To foster innovation, the Reserve Bank has come out with enabling framework for Regulatory Sandbox with the objective of fostering orderly and responsible innovation in financial services, promoting efficiency and bringing benefit to consumers. A Reserve Bank Innovation Hub (RBIH) has been set up to promote innovation across the financial sector by creating an enabling ecosystem where academics, technology, finance and regulators are brought together.

Rapid technological transformation of the financial sector has led to some peculiar challenges. One can witness a degree of friction in compliance, not characteristic of a typically well-regulated financial system. Regulatory initiatives, especially those intended for customer convenience or safety, often face opposition. Resistance to change is couched under the excuse of customer convenience. There was a strong push-back when the Reserve Bank introduced 2FA, about a decade back, although everyone cites it today as a unique success story in India’s payment evolution. Nonetheless, one can see a persistent tendency to oppose customer-friendly reforms – e.g., the introduction of tokenisation to limit storage points of card credentials for customer safety, or to ensure 2FA for recurring transactions. We would only be able to reach a thriving and mature payments system if, overtime, all stakeholders attach due importance to long-term improvements over short-term gains and internalise mature practices like informed consent and transparency of data usage.
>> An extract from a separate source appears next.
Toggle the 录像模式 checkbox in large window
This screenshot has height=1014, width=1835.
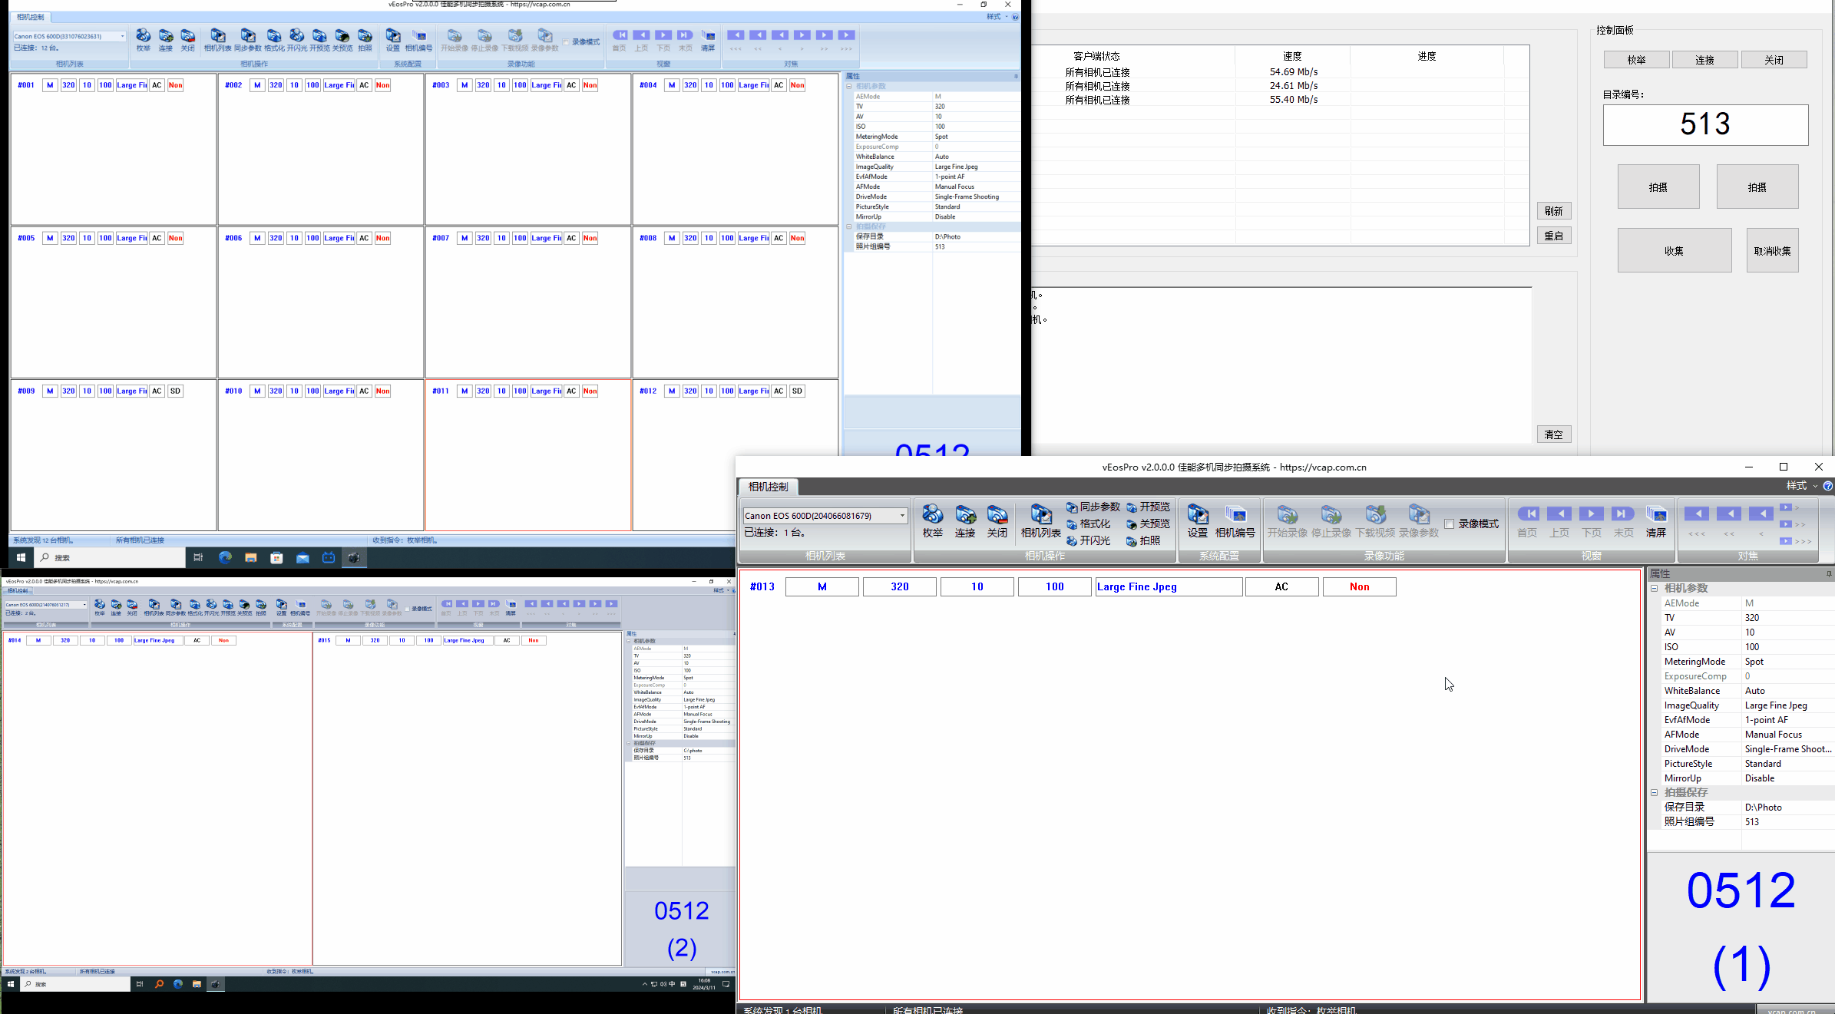coord(1450,524)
Notwithstanding these niggles, we have come a long way in promoting digital innovations. The JAM trinity has achieved levels of financial inclusion unimaginable for a country the size of India. Small businesses and vendors have started adapting to digital payments. Yet digital penetration is limited largely to urban and metro areas. We need technological solutions to increase penetration to the vast sections of the population which is unbanked and lacks a smartphone. Promising options have been identified through the sandbox mechanism and efforts are on to mainstream those technologies.

While digital payments have become instantaneous within the country, the environment for cross-border payments has pretty much stagnated for decades. The factors cited are usually the following – need for exchange rates, time-zone differences, varying regulatory and legal requirements across different jurisdictions etc. Fintech can surely solve these frictions – platform-based solutions can make real-time price discovery possible even for retail sized transactions. Central Bank Digital Currency (CBDCs), if both countries have it, can make time zone differences disappear by replacing bank settlements with currency delivery which can take place even if the payment systems are closed.
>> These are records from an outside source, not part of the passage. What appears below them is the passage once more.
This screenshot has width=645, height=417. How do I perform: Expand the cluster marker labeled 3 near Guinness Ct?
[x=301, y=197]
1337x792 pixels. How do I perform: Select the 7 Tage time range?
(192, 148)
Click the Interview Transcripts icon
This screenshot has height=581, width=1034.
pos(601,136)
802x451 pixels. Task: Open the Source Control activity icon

Another area where fintech holds promise is to prevent digital frauds, which has become apparent as the pace of digital penetration has outstripped development of awareness. Digital Frauds1: Incidents of digital frauds risen during the pandemic. Data from American consumer credit reporting agency TransUnion has found that fraudsters are ramping up their efforts in the financial services industry. When comparing the last four months of 2020 (Sep 1 – Dec 31) and the first four months of 2021 (Jan 1 – May 1), the company found that the share of suspected digital fraud attempts originating from India against financial services businesses had increased by 89 per cent. Globally, financial services fraud attempts increased 149 per cent. Clearly, both regulators and other stakeholders have to play their respective roles effectively to ensure that innovation in the fintech space continues to support India’s economic growth.

To sum up, the fintech landscape can be described in Dickensian terms – we are in the best of times, with the promise of technological innovation in finance and hope of substantial efficiency gains, better customer experience and greater social welfare. But we also need to deal with threats of online frauds, compromise of customer credentials and data privacy and safety for the spring of hope not to turn into the winter of despair.


* Speech by Shri T Rabi Sankar, Deputy Governor, Reserve Bank of India – Tuesday, September 28, 2021 - Address to the Global Fintech Festival.